A heavy, funeral silence filled the vestibule. He walked into the living room and saw a small figure huddled on the floor. Hannah. She had balled up into a ball, her arms wrapped around herself, and her eyes were red. James suddenly remembered that afternoon many years ago, when two motherless children sat on the cold steps.

"Hannah." He whispered, feeling like an old building that was about to collapse and could no longer stand. The handbag slipped from his fingers and fell to the floor. He seemed to be breathing through a straw. "Where's your mom?"

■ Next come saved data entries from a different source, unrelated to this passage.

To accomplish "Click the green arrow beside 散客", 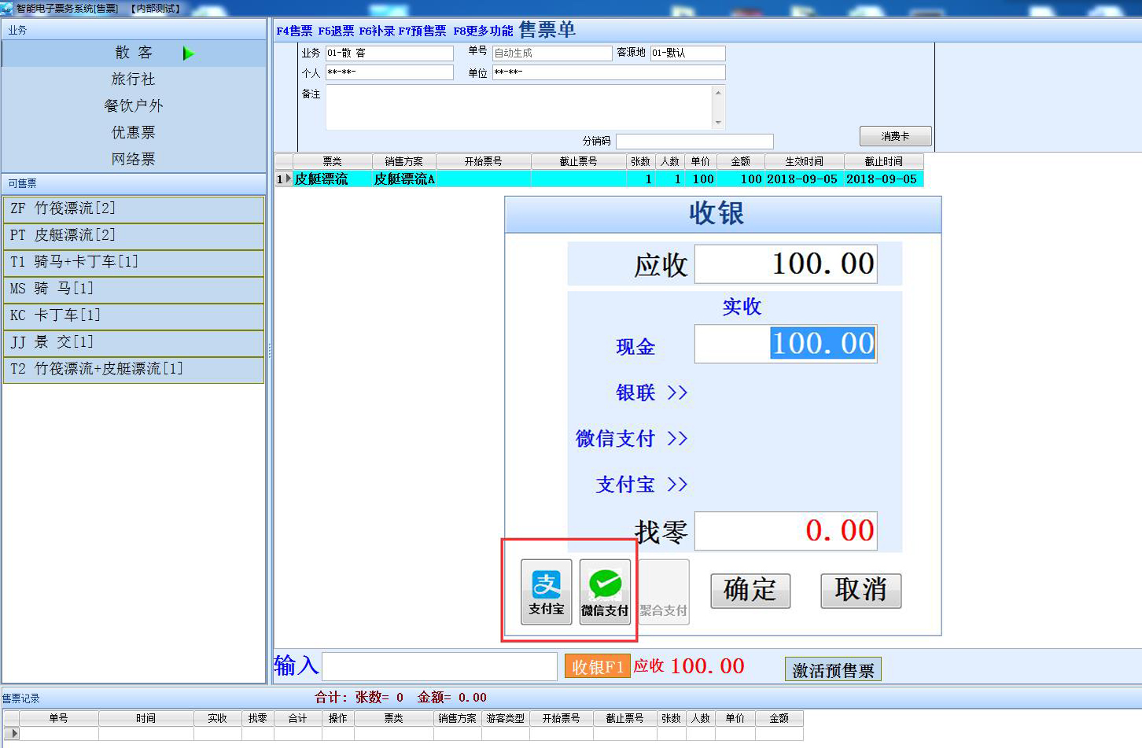I will click(188, 53).
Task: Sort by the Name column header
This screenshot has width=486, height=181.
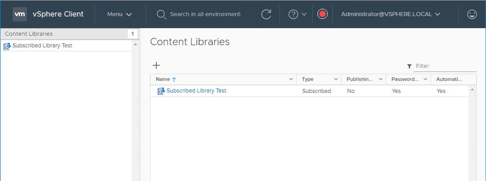Action: point(163,79)
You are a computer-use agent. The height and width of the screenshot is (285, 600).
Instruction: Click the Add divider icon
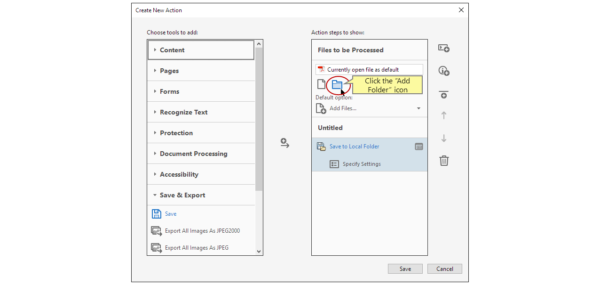(x=443, y=94)
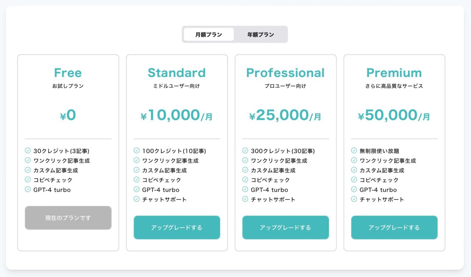Click Premium plan's カスタム記事生成 check icon
Screen dimensions: 471x277
tap(354, 170)
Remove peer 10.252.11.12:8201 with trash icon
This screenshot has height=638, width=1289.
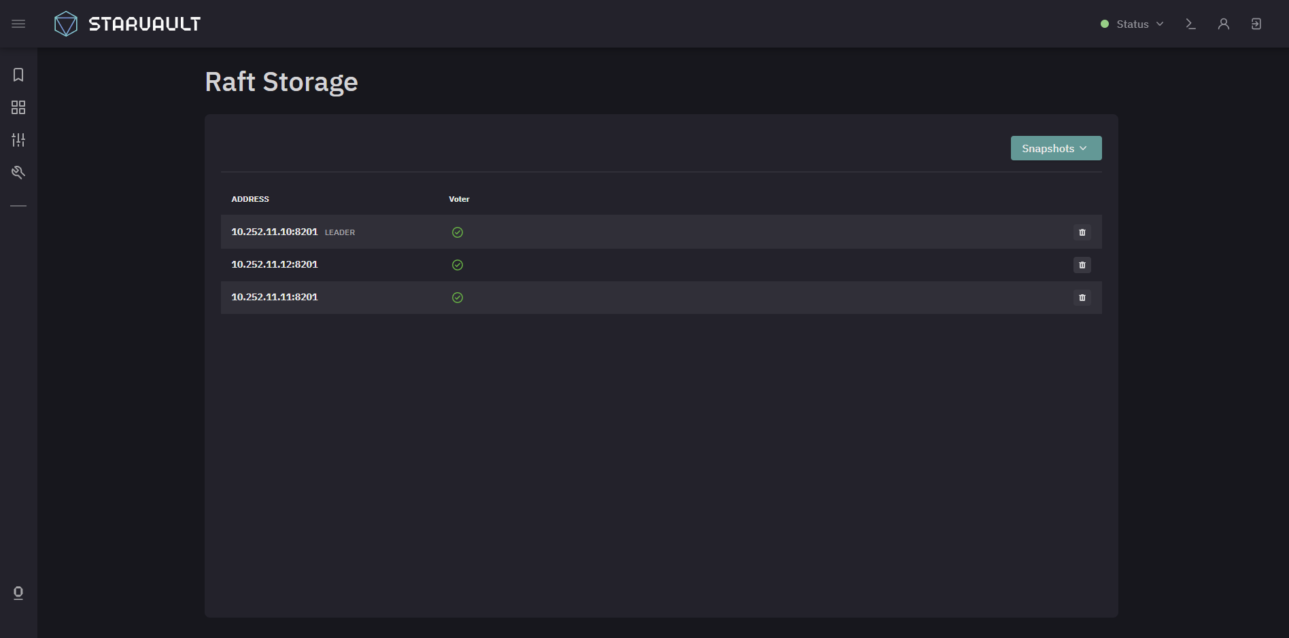click(x=1082, y=265)
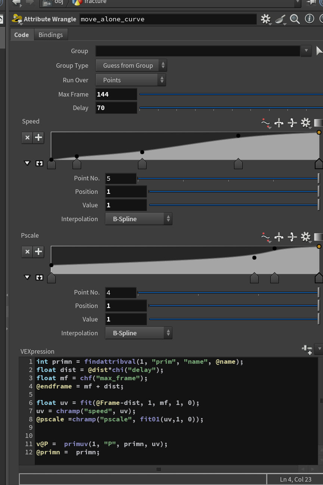Reverse the Speed ramp domain icon
The width and height of the screenshot is (323, 485).
[279, 123]
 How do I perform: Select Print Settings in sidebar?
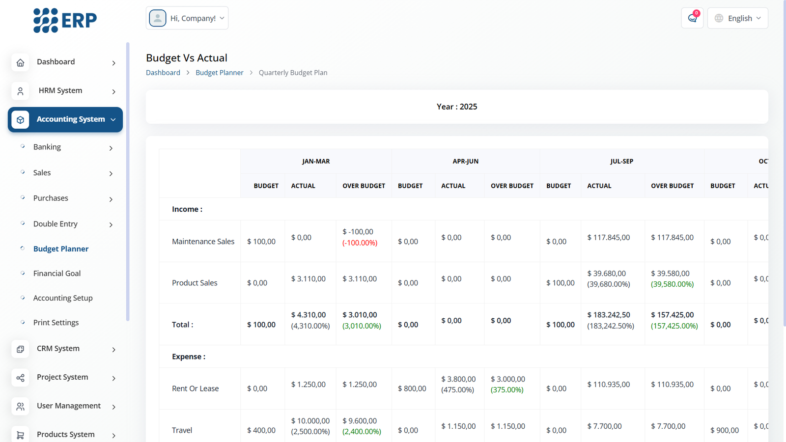click(x=56, y=323)
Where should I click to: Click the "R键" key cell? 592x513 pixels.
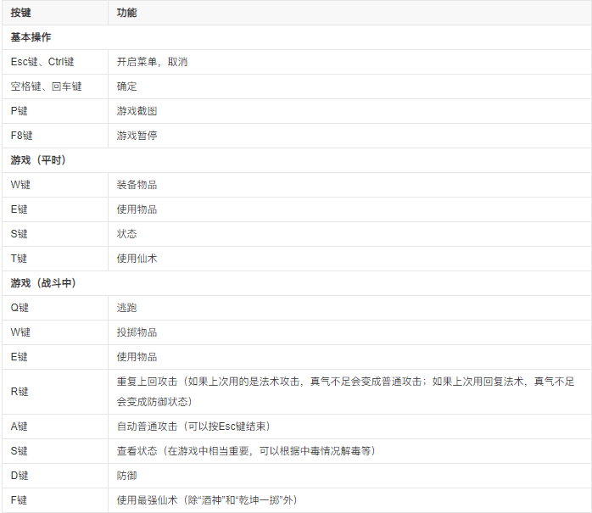pos(20,391)
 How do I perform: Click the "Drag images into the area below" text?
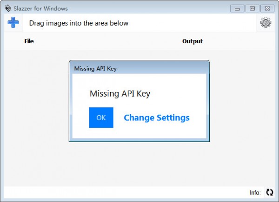coord(79,23)
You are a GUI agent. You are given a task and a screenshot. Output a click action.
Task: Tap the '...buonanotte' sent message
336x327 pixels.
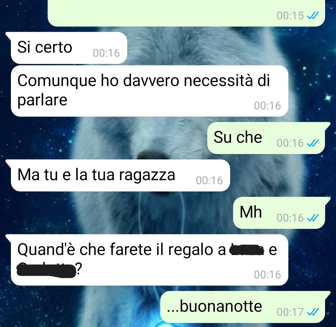coord(243,307)
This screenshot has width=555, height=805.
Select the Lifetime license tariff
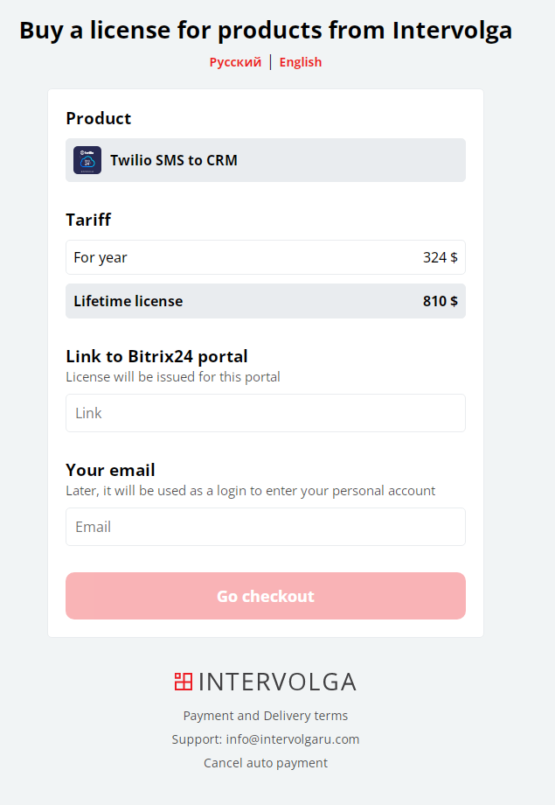tap(266, 301)
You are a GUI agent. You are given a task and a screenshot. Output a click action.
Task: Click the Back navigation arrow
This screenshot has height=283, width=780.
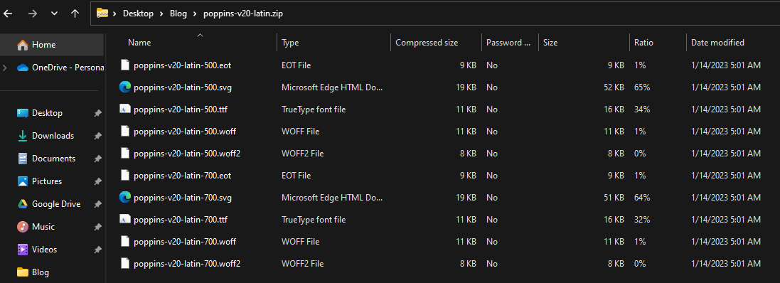pos(8,14)
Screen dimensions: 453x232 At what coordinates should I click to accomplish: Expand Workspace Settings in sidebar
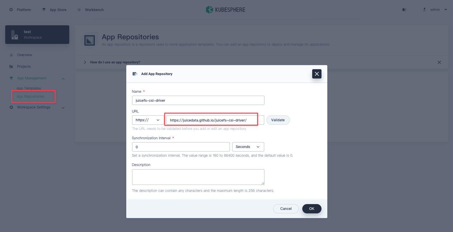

Hannah looked up. "Upstairs. Sleeping." James immediately felt like he could breathe again. "I told her you would come home." She didn't look smug or triumphant. This is a fact, a true fact.

James sank to the carpet next to his youngest daughter, speechless with gratitude, while Hannah considered whether she needed to say more. Because, indeed, there is much more to say. She and her mother cried together all afternoon on Lydia's bed, so close that their tears mingled together, and then her mother fell asleep unconsciously. Half an hour ago, her brother came home in a police car. His body was shaking, but his mood was surprisingly calm. He went directly upstairs to sleep. From behind the curtain, Hannah saw Officer Fisk driving the car. That evening, Marilyn's car would reappear quietly in the driveway, washed, with the keys neatly placed on the driver's seat. Let's wait, Hannah decided. She was used to keeping people's secrets, and besides, there were more important things to tell her father.

She tugged on his arm and pointed upward. James was surprised at how strong her little hand was. "look."

At first, James didn't see anything because he had just recovered from a huge mood swing and was accustomed to a neglectful attitude towards his young daughter. It's not too late, he told himself, and he stared at the ceiling - as clean and bright as a piece of white paper in the setting sun. Nothing seems to happen.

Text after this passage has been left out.